National Book Award winner speaks at Beinecke
Robin Coste Lewis discussed her poetry and ancestry in a recent lecture hosted by the Department of African American Studies at the Beinecke Rare Book and Manuscript Library last week.
Kinnia Cheuk, Contributing Photographer
Robin Coste Lewis — who received a National Book Award for her poetry collection, “Voyage of the Sable Venus” — delivered the annual James Weldon Johnson Memorial Lecture last Tuesday, hosted jointly by the Beinecke Rare Book and Manuscript Library and the Department of African American Studies.
Lewis first spoke about her experiences with memory, culture and African American relationships through the lens of her family. She then showed a moving-image film titled “Intimacy,” consisting of photographs from her grandmother’s photo archive, accompanied by a live voice-over of Lewis reading her new poem, “Intimacy (for Julie) Part 2.”
“What Lewis offers us in her breathtaking works and prose is an opportunity to consider our likeness in our own time,” said Erica Edwards, a professor of African American studies. “A time of catastrophic declensions and tremendous heights and arcs to consider our own time as a small capsule in the time of the Earth — the thousands and thousands of billions of years that preceded us.”
The event started with an introduction by Edwards, who placed Lewis’ work in the context of what she called the current “re-re-rebirth of African American letters, especially Black women’s literature and art.”
In her speech and her spoken poetry, Lewis traced the origin of the film and her exploration of memory to her late grandmother’s photo archive. She only discovered the archive after her grandmother had passed away from Alzheimer’s disease.
The photographs on the screen situated the audience within her grandmother’s specific community of the Black diaspora from Louisiana in Los Angeles. Lewis’ lecture expanded on the topic, covering history and migration.

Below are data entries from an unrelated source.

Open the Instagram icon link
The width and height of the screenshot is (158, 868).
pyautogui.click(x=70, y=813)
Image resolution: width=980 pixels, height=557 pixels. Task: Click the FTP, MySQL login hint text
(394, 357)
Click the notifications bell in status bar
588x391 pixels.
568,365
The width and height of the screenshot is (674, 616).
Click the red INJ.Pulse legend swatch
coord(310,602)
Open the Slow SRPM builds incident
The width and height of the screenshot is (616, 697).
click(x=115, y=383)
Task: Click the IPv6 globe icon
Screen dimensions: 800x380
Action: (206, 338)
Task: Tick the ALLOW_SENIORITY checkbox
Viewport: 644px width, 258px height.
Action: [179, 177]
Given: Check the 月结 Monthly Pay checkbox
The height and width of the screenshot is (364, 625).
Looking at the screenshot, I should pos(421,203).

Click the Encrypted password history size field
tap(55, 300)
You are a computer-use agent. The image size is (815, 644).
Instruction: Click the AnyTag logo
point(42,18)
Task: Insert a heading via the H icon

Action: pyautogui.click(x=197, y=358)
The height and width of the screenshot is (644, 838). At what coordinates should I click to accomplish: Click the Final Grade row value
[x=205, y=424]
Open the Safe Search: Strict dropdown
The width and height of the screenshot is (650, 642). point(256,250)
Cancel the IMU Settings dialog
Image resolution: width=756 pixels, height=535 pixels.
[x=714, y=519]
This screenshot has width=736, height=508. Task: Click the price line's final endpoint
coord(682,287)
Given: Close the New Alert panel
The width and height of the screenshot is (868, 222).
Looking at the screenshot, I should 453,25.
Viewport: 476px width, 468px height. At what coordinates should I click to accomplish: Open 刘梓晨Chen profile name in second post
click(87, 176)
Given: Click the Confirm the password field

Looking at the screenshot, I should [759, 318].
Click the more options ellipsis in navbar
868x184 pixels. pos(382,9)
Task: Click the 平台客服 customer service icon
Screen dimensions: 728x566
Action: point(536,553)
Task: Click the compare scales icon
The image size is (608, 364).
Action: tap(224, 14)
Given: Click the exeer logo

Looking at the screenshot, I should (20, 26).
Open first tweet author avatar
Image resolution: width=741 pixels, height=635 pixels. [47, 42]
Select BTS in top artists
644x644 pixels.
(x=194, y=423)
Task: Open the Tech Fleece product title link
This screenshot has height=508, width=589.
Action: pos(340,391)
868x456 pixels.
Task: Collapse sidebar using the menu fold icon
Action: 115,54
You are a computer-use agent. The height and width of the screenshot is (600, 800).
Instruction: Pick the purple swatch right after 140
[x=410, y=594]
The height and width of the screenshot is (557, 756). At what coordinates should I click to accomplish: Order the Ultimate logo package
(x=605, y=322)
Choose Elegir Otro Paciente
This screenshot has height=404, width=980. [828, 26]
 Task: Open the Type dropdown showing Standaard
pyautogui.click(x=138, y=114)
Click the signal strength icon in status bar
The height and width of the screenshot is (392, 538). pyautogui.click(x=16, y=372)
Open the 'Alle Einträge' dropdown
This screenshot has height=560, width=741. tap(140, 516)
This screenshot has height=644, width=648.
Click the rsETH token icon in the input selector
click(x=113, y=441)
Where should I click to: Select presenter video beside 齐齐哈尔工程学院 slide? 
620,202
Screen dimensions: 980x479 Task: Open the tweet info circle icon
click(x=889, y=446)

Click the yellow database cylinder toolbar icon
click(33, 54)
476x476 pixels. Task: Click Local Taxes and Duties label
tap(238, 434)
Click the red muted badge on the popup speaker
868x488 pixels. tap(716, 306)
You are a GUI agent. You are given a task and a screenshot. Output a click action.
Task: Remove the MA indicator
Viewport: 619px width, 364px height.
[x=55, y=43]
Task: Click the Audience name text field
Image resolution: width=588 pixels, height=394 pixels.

Lewis said that she feels her dead ancestors are “alive, present, palpable, standing nearby [and] listening.” Her poetry expresses how every “newborn face,” “eyebrow shape,” and “the color of the eye,” was “an ancestor’s artifact” — either a return or a farewell, she said.
The lecture showcased a variety of ways in which memory can be preserved. By giving voice to the past through words, Lewis infused her grandmother’s photographs with her own meditations on the way that relationships last through generations.
Even though Lewis said her poetry is informed by her identity as an African American woman, she said that the emotions she writes about are universal. A significant portion of her poetry lacks a specific setting and the use of “I” and “you” pronouns.
Attendee Ruthie Block GRD ’29 highlighted their fascination with Lewis’ intentional decision to produce the moving-image film without subtitles.
“I found it very striking when she talked about her ‘refusal to caption’ her work,” Block said. “She turned the traditional relationship between the textual and visual on their heads and allowed for the photographs to illustrate the poetry, rather than having the relationship flow in the other direction.”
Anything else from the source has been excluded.